Brazil and the democratization of foreign policy
At a conference today at the University of Ottawa in Canada, participants from around the world discussed the state of democracy in global affairs, with a particular focus on the role emerging powers played in it. Civil society activists, scholars and policy makers from Asia, Europe, Africa, North- and Latin America came together to discuss their experiences. Between sessions, I spoke to a courageous Indian woman who had helped organize elections in Afghanistan and to a young Brazilian scholar based in Cambridge who is studying Brazil’s engagement in Africa and its impact on democracy there.
On the first day, the debate soon began to revolve around Brazil – the protest that shook the nation several months ago, the country's stance vis-à-vis Venezuela and Cuba, and its unprecedented presence in Africa. What, several participants wondered, did such issues mean for the future of democracy on a global scale? Was Brazil committed to defending democracy in its neighborhood?
The first Brazilian presenter painted a negative picture. Brazilian foreign policy, he argued, is being hijacked by the Workers' Party since 2002, and it no longer defends national interests. According to him, the politicization of foreign policy had been amongst the most damaging elements of Lula's legacy. Celso Amorim's decision to join the Workers' Party while being in charge of Itamaraty symbolized, the speaker argued, policy makers' confusion between "state politics" and "party politics". As a consequence, Brazil's only interest nowadays was not furthering democracy but cozying up to leftist leaders in Caracas and Havana, and promoting "anti-hegemonic South-South cooperation".
To my mind, such criticism misses two important points. First of all, foreign policy did not change that much after Lula assumed the presidency. His predecessor Fernando Henrique Cardoso was reluctant to put pressure on Cuba. The idea to invite Venezuela to join Mercosur was Cardoso's, not Lula's. Finally, Cardoso had recognized the importance of Africa and other emerging powers, and he did not voice any criticism when Lula frequently traveled to Africa. Celso Amorim, who designed and implemented Brazil's decision to engage the Global South, would possibly have become Foreign Minister had Lula lost in 2002.

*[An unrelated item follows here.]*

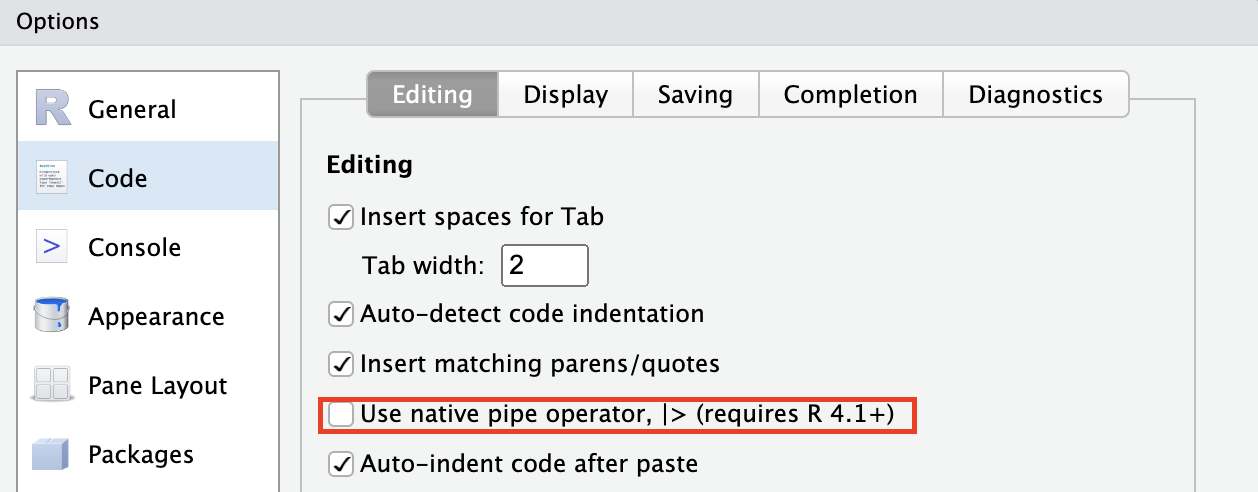Select the Editing tab
1258x492 pixels.
pos(432,94)
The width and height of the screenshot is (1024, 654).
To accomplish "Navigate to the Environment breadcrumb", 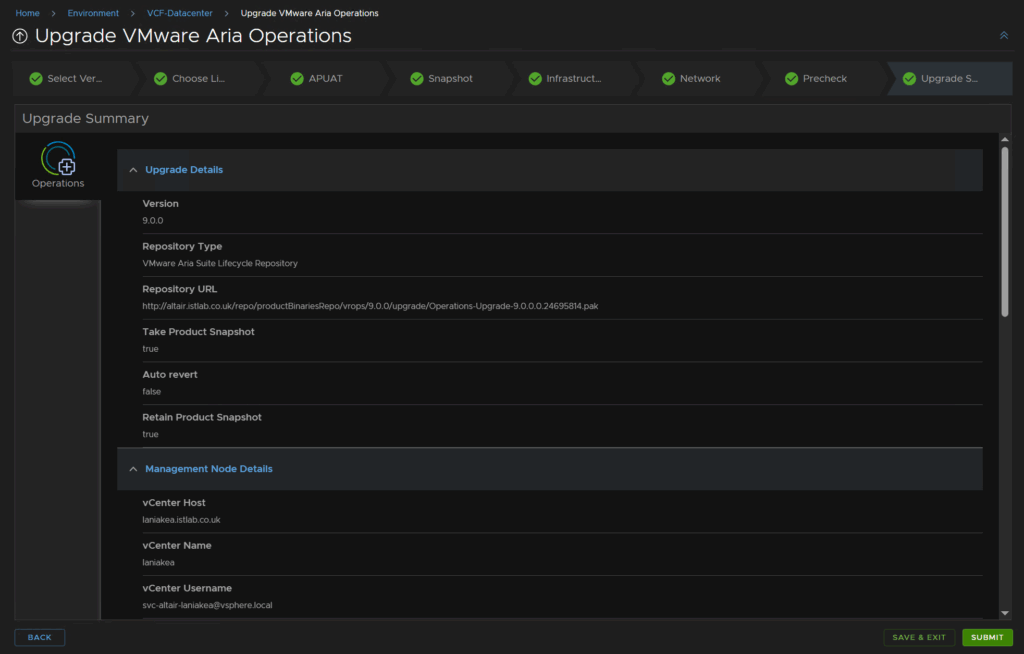I will [x=93, y=13].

Yet most importantly, criticizing the politicization of foreign policy is akin to rejecting the integration of foreign policy into the democratic process. Foreign policy is, just like health or education policy, a discipline that is part a government's overall policy strategy - which should be subject to public scrutiny. Naturally, the strategy and focus in each of these areas may change according to the party that is in power. While the minister of health will have to defend and discuss his or her policies publicly, so must the foreign minister justify his or her choices in the face of the public eye. Criticizing Brazil's Foreign Minister for joining a political party is bizarre: After all, who criticized Barack Obama for nominating Hillary Clinton as Secretary of State in 2008 on the grounds that she was member of the Democratic Party? One may very well disagree with Brazil's international strategy, but that disagreements should be based on actual foreign policy issues, not based on the fact that it is "too politicized".
If Brazil is to assume global responsibilities, a strong Foreign Ministry is not enough- a more vibrant, constant (and inevitably at times more acrimonious) domestic debate about its foreign policy is also necessary. The solution is not less, but more politics and democracy in the debate about foreign affairs - with tens of NGOs like Conectas Human Rights making noise, hundreds of foreign policy bloggers, columnists, lobbyists, students, former foreign policy makers and policy analysts commenting on, criticizing or defending Brazil's international strategy.